Try it = Look through the records below and copy each line that includes the word "Given".

[Dataset items]
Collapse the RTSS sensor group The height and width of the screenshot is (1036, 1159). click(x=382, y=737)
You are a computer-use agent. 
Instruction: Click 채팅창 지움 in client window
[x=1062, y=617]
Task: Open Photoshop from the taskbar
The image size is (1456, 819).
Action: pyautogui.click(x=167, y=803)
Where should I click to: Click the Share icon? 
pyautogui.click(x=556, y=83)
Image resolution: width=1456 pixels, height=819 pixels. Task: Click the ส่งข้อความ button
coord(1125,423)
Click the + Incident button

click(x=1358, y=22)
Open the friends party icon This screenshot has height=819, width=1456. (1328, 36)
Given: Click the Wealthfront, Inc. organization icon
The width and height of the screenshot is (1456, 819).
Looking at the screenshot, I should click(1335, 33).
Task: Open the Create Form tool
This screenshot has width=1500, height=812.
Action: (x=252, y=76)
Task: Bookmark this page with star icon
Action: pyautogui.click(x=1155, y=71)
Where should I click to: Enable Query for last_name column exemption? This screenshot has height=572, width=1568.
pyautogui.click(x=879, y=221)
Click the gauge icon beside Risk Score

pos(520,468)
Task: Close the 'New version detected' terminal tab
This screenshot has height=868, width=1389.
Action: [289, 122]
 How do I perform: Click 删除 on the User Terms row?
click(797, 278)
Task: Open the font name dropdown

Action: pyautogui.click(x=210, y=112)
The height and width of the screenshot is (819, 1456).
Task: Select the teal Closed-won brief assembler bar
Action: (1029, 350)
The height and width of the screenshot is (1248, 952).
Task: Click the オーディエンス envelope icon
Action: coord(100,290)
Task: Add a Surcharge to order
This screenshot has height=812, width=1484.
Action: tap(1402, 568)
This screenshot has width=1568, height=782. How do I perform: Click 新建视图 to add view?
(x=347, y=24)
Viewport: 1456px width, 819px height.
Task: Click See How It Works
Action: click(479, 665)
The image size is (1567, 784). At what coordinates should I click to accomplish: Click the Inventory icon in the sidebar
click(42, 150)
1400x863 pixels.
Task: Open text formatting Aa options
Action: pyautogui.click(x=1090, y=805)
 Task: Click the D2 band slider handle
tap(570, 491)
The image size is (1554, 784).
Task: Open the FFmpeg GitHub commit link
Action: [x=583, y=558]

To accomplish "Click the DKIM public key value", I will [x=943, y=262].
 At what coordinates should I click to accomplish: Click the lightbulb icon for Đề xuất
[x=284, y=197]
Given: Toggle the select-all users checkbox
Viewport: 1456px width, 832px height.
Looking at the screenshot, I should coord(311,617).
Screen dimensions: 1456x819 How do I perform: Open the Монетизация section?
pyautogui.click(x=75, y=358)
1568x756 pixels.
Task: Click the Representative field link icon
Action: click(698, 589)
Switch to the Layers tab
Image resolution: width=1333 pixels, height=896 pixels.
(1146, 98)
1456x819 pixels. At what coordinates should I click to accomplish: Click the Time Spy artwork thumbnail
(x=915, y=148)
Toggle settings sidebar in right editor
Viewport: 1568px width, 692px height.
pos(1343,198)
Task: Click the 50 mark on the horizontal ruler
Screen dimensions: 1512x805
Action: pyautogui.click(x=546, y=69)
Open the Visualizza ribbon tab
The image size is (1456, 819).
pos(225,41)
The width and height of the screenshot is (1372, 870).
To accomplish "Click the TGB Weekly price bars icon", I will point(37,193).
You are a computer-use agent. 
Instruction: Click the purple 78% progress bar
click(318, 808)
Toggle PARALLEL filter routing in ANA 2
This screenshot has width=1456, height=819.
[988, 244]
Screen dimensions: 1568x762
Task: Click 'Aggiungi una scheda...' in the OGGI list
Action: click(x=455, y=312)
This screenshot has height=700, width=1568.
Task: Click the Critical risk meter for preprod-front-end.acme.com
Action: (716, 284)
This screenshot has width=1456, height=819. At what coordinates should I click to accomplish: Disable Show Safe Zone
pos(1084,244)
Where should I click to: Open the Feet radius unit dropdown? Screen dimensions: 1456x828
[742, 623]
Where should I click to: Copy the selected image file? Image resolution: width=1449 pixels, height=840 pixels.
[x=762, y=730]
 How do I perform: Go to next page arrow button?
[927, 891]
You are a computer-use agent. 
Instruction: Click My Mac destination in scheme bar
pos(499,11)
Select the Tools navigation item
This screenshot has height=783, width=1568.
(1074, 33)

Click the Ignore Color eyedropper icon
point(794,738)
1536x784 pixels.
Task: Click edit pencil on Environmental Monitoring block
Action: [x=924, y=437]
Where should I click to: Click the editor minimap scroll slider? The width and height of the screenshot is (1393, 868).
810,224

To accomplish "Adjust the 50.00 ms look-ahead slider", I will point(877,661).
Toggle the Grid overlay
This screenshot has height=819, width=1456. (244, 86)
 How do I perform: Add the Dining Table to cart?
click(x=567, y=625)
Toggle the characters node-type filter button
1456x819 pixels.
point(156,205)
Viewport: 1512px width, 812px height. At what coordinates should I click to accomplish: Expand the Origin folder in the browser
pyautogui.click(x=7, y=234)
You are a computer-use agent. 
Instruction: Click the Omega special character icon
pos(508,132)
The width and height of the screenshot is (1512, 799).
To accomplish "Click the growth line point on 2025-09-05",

Result for this exercise =
Given: Click the Wealthfront, Inc. organization icon
Given: Toggle the select-all users checkbox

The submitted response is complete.